What the source said

In June 2026, the Wall Street Journal reported that a Trump‑led CFTC plans to clarify what prediction markets may legally offer via a new rule that defines a review process and the “public interest” standard. The Journal said sports contracts would largely be permissible, whereas wagers tied to sensitive topics—wars, terrorism, assassinations—would be restricted as “enumerated activities.” The move targets ambiguity that has fueled lawsuits and uneven enforcement across platforms like Kalshi and Polymarket since at least 2012. The proposal opens a formal public comment period and tees up federal–state clashes over whether event contracts sit under the Commodity Exchange Act or state gambling codes. [1]

Why it matters

Two ecosystems collide: federally regulated derivatives exchanges such as Kalshi (a DCM under the CEA) and state‑regulated sportsbooks like DraftKings, FanDuel, and Fanatics.

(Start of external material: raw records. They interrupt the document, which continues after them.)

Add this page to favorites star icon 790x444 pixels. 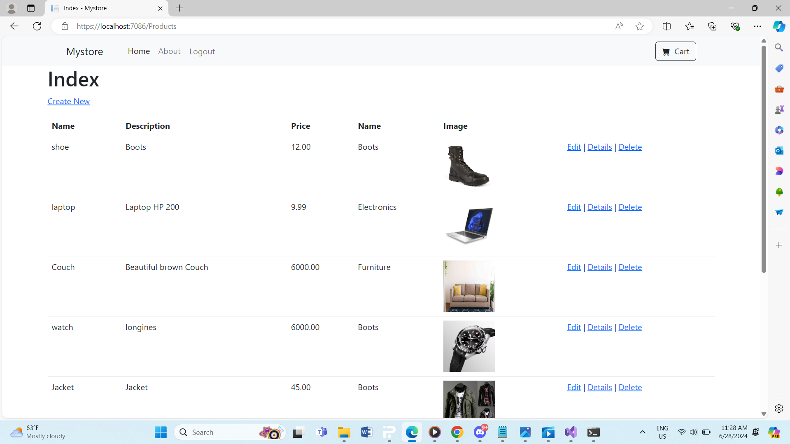point(639,26)
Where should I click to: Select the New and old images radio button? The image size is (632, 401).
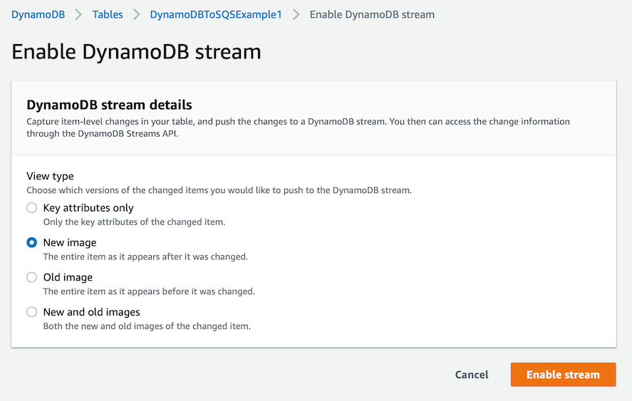point(31,312)
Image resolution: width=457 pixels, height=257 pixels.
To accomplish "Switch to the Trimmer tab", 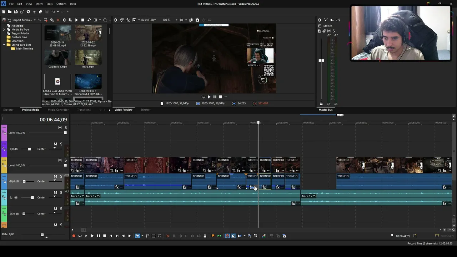I will (145, 110).
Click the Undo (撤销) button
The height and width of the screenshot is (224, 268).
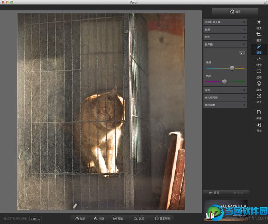(x=214, y=193)
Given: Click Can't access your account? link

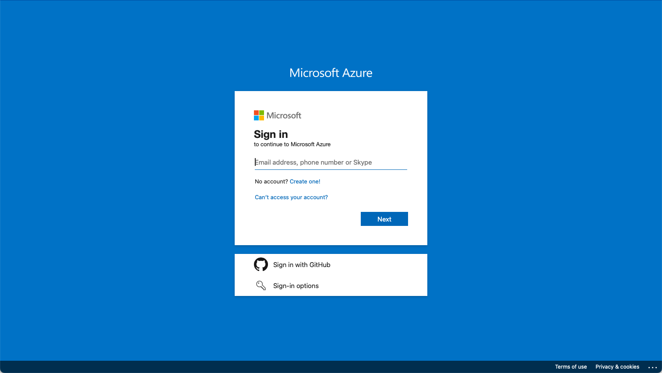Looking at the screenshot, I should point(291,197).
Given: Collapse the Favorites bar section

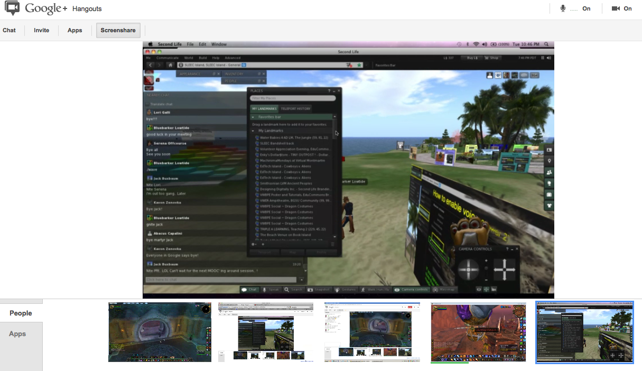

The American Gaming Association reported $166.94B in 2025 U.S. sports betting handle and $16.96B in revenue, so even small share shifts matter to P&Ls and tax receipts. If CFTC‑supervised “sports trading” offers lower friction than parlay‑heavy sportsbooks, time and dollars will migrate. [4]

Regulatory turf is equally material. The CFTC’s NPRM claims these markets fall under the CEA and outlines a 90‑day contract‑by‑contract review with “public interest” factors, pitting Washington against state gaming commissions in jurisdictions like New York and Nevada. The outcome will define whether event contracts scale like futures or remain a boutique product fenced by 50 state regimes. [2][3][7]

Original analysis

Consensus read: “The CFTC is effectively legalizing prediction markets, so volumes will explode and sportsbooks will be sidelined.” My take: not so fast. The proposal mostly clarifies what’s out—the “enumerated activities” in Section 5c(c)(5)(C): terrorism, assassination, war, gaming, and illegality—and how the CFTC will decide if a contract is contrary to the public interest. It nods to many sports outcomes in principle but keeps a 90‑day federal review per listing, which tempers speed and breadth. That’s a green light, not the Autobahn. [2]

  • Back‑of‑envelope math

    • 2025 U.S. sportsbook handle: $166.94B; revenue: $16.96B. If 5% of that handle pivots to CFTC‑regulated sports event contracts by 2027, notional equals 0.05 × $166.94B = ~$8.35B. [4]
    • Exchange economics: Kalshi’s fee schedule charges cents per contract; near $0.50 mid‑prices, that maps to roughly 30–60 bps all‑in per round‑trip. On $8.35B, 0.30%–0.60% implies ~$25M–$50M in annualized fees for one venue; at 10% migration, double the range. [8][4]
    • State impact: With a typical 9%–10% sportsbook hold, $8.35B of diverted handle equates to ~$750M in lost gross gaming revenue; at 10%–20% tax rates, states forgo ~$75M–$150M per year across major markets like New Jersey and Pennsylvania. Expect hardened opposition. [4]
  • A 2×2 to read the rule’s effect (my typology)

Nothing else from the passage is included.